Collected data entries:
┌──

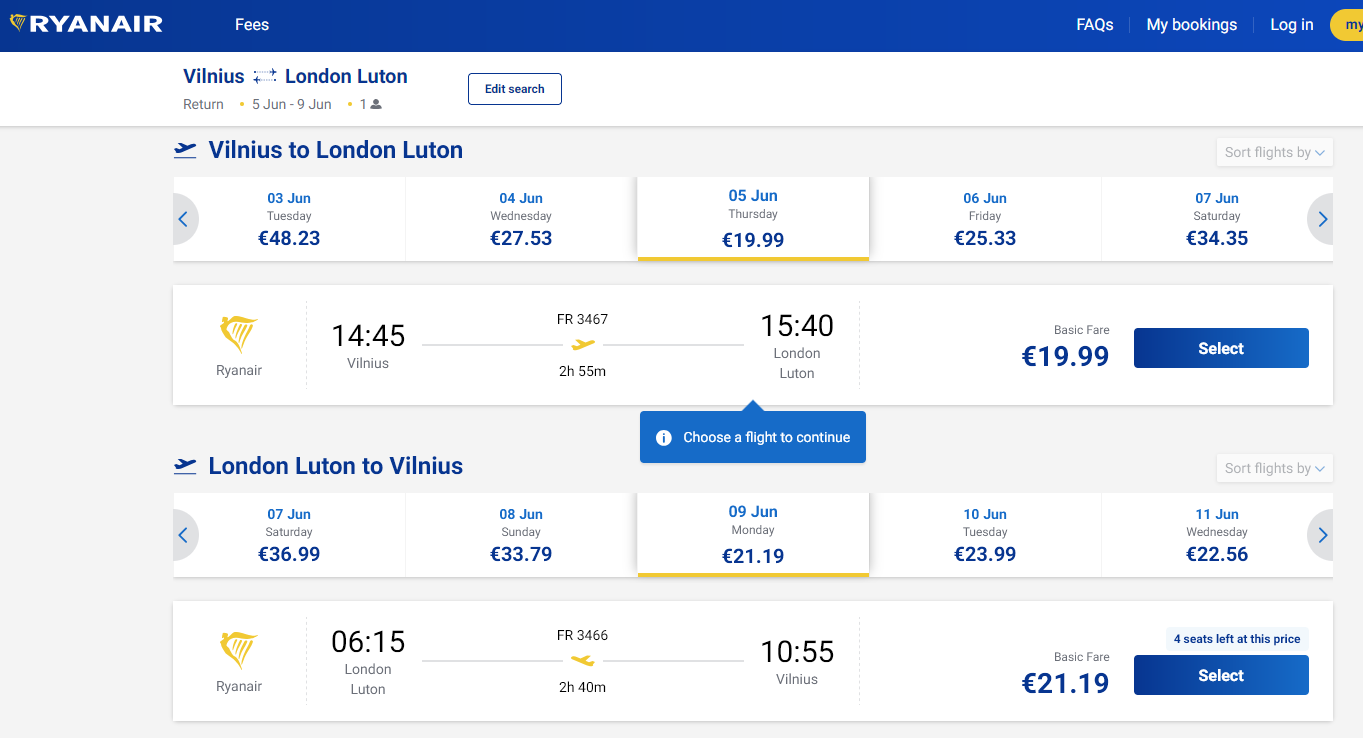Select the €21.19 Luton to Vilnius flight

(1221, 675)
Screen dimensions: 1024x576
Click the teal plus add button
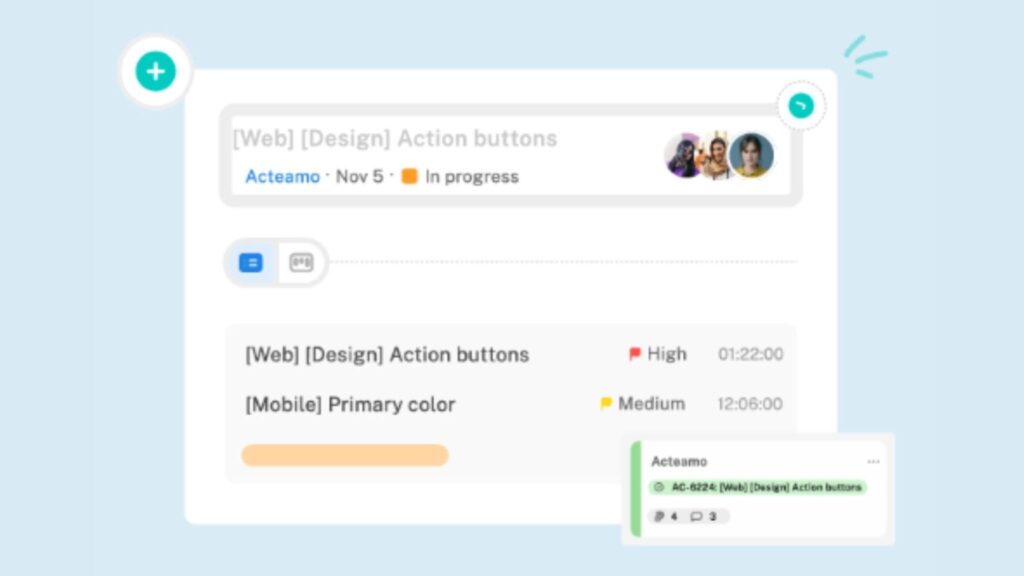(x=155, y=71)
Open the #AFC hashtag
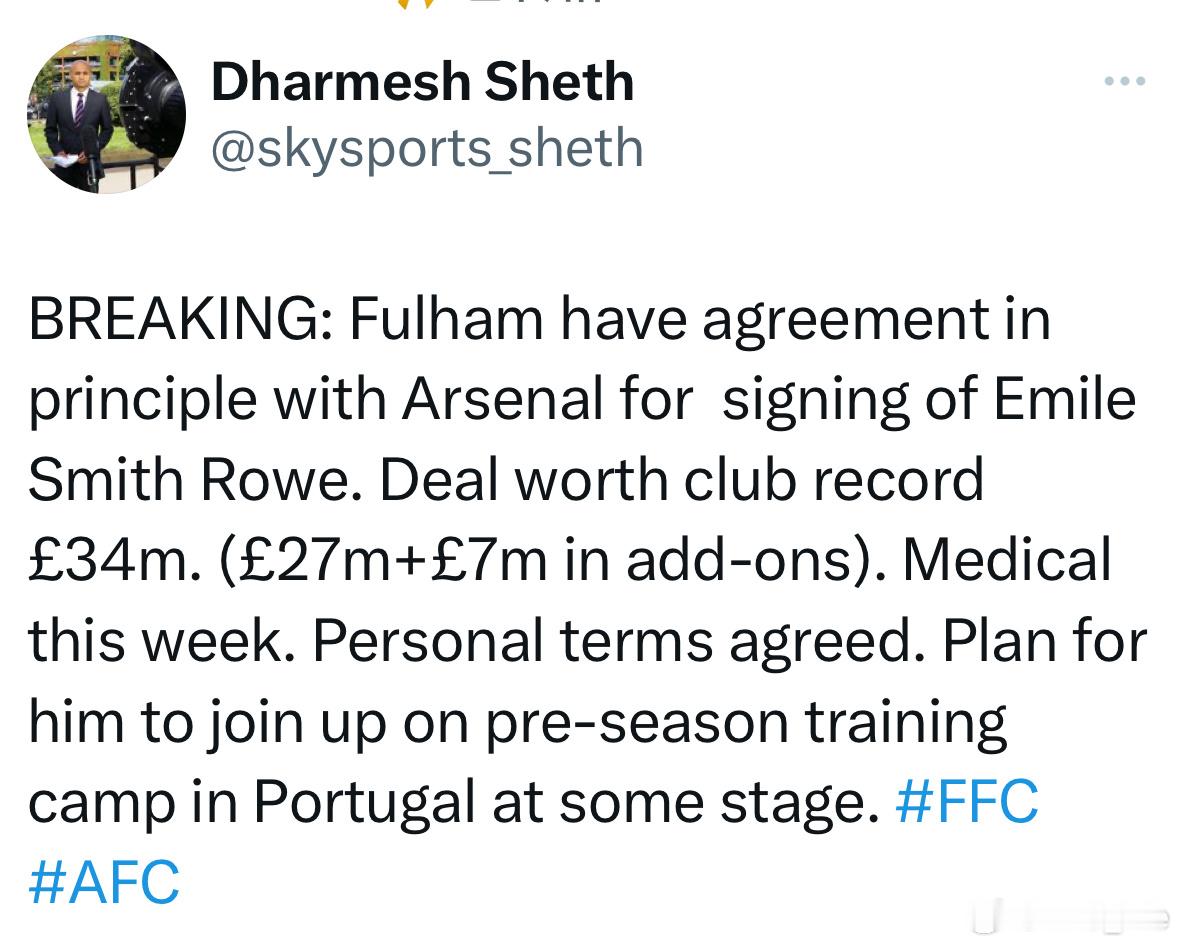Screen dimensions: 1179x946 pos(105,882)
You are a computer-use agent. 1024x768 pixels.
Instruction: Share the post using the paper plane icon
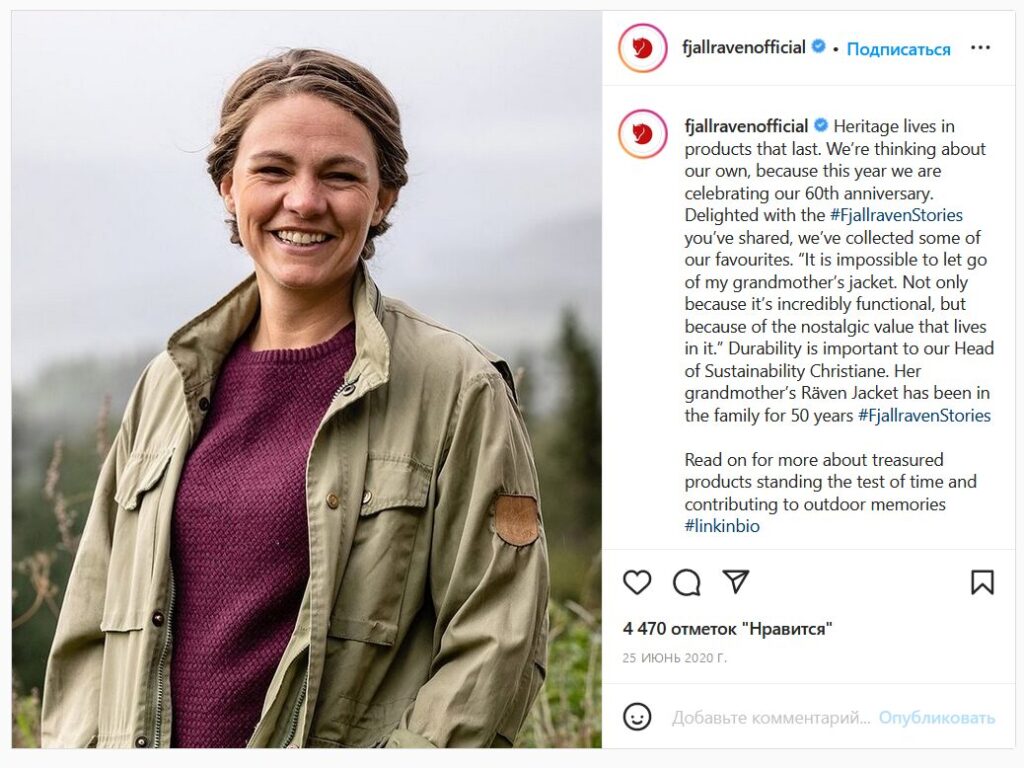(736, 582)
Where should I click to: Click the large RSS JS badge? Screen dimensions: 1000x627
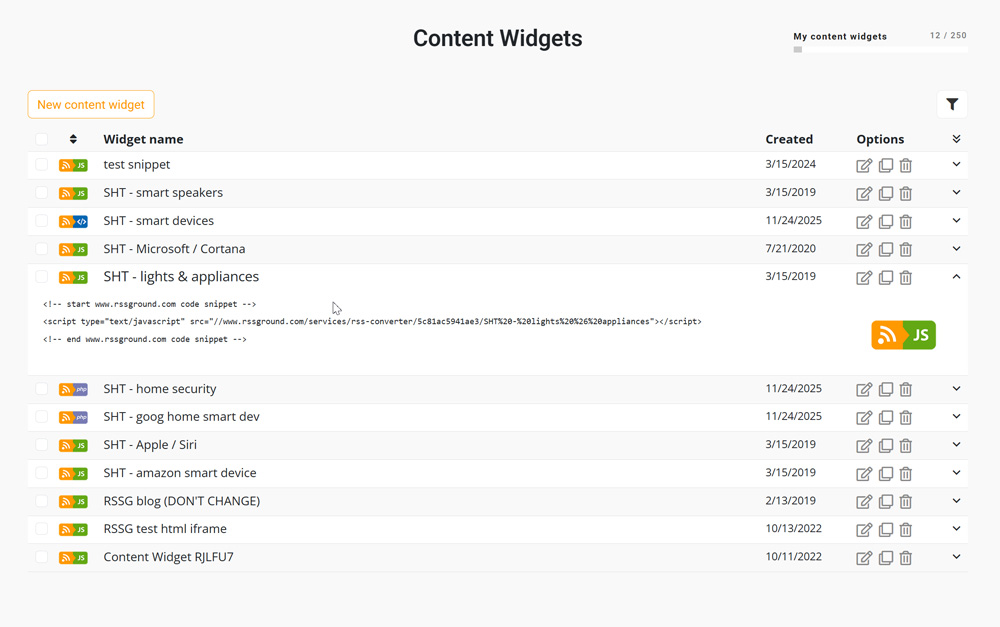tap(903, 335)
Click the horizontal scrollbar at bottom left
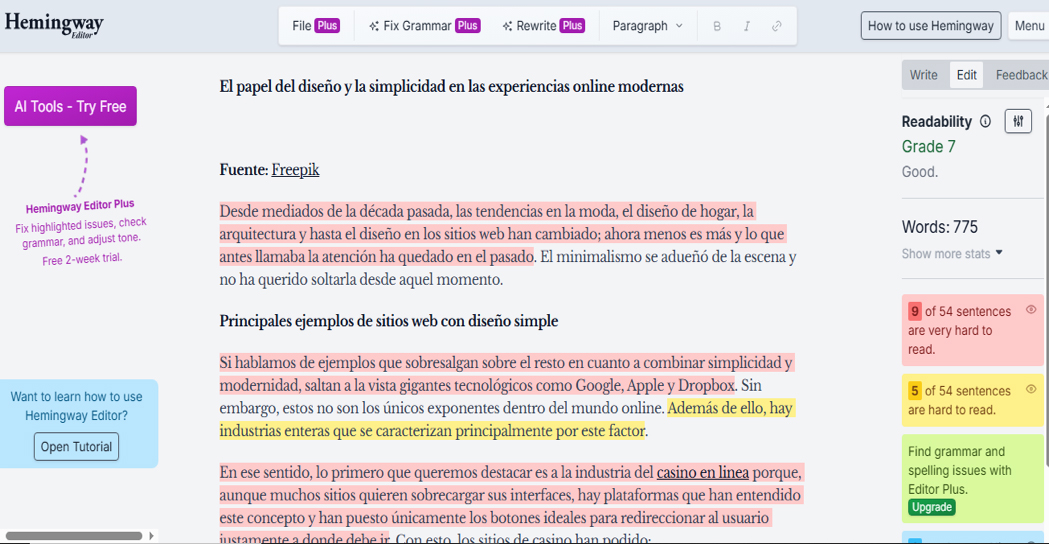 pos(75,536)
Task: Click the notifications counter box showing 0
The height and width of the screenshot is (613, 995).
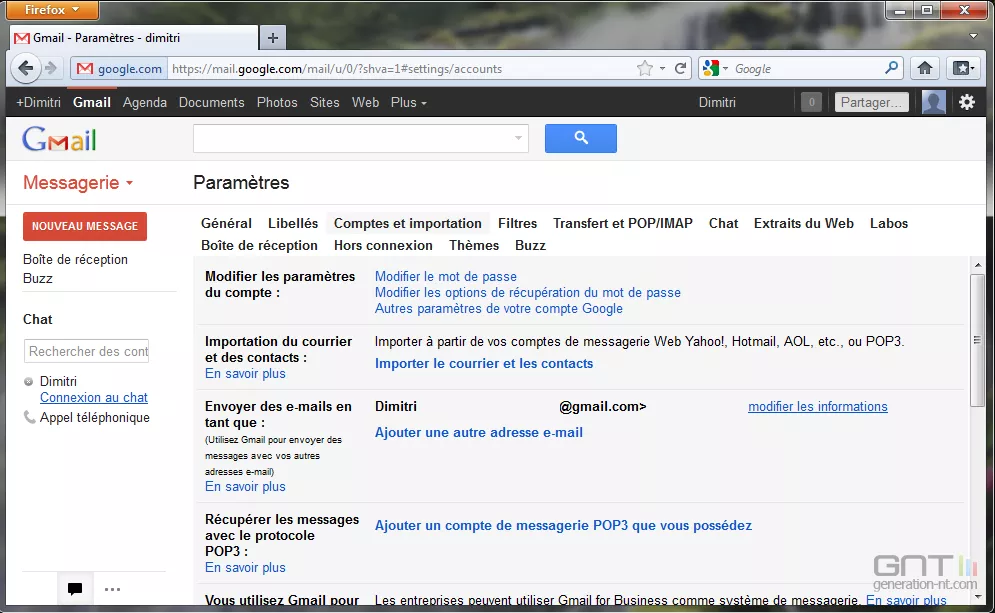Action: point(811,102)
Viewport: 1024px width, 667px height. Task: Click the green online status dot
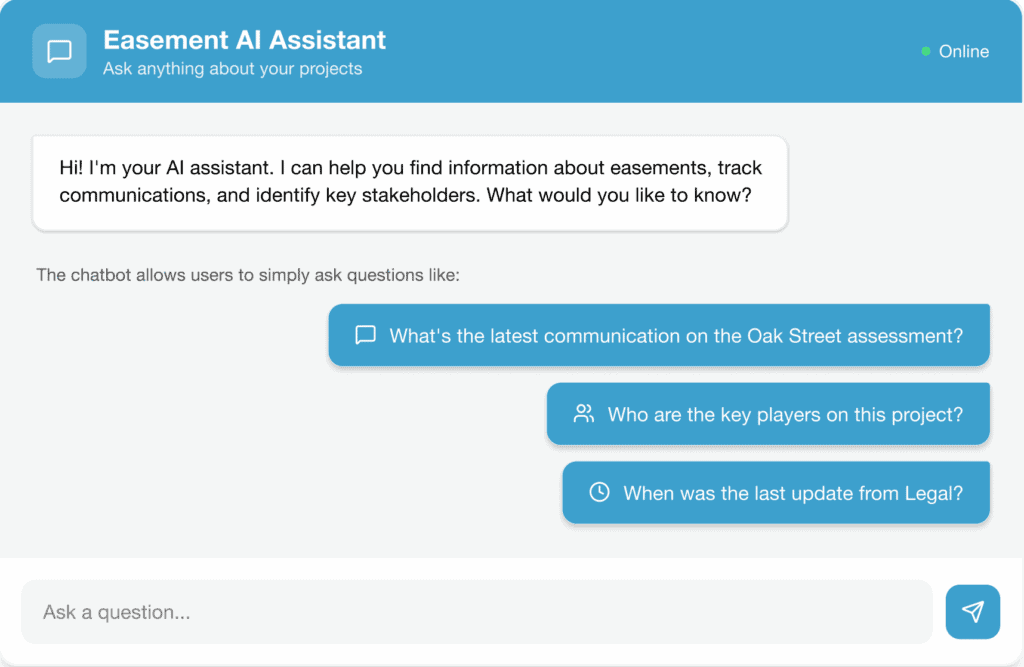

└──

**Problem description**
Please set down the lines from the one with "Click the teal plus add button" to the end of the entries above, exactly as they are, and drop every picture.

**Result**
Click the teal plus add button
(x=155, y=71)
Open the #AFC hashtag
Screen dimensions: 1179x946 pos(105,882)
You are a computer-use agent. 1024x768 pixels.
Instruction: Share the post using the paper plane icon
(736, 582)
Where should I click to: Click the large RSS JS badge? Screen dimensions: 1000x627
tap(903, 335)
Click the horizontal scrollbar at bottom left
 pos(75,536)
Task: Click the notifications counter box showing 0
The height and width of the screenshot is (613, 995).
Action: point(811,102)
Viewport: 1024px width, 667px height. Task: Click the green online status dot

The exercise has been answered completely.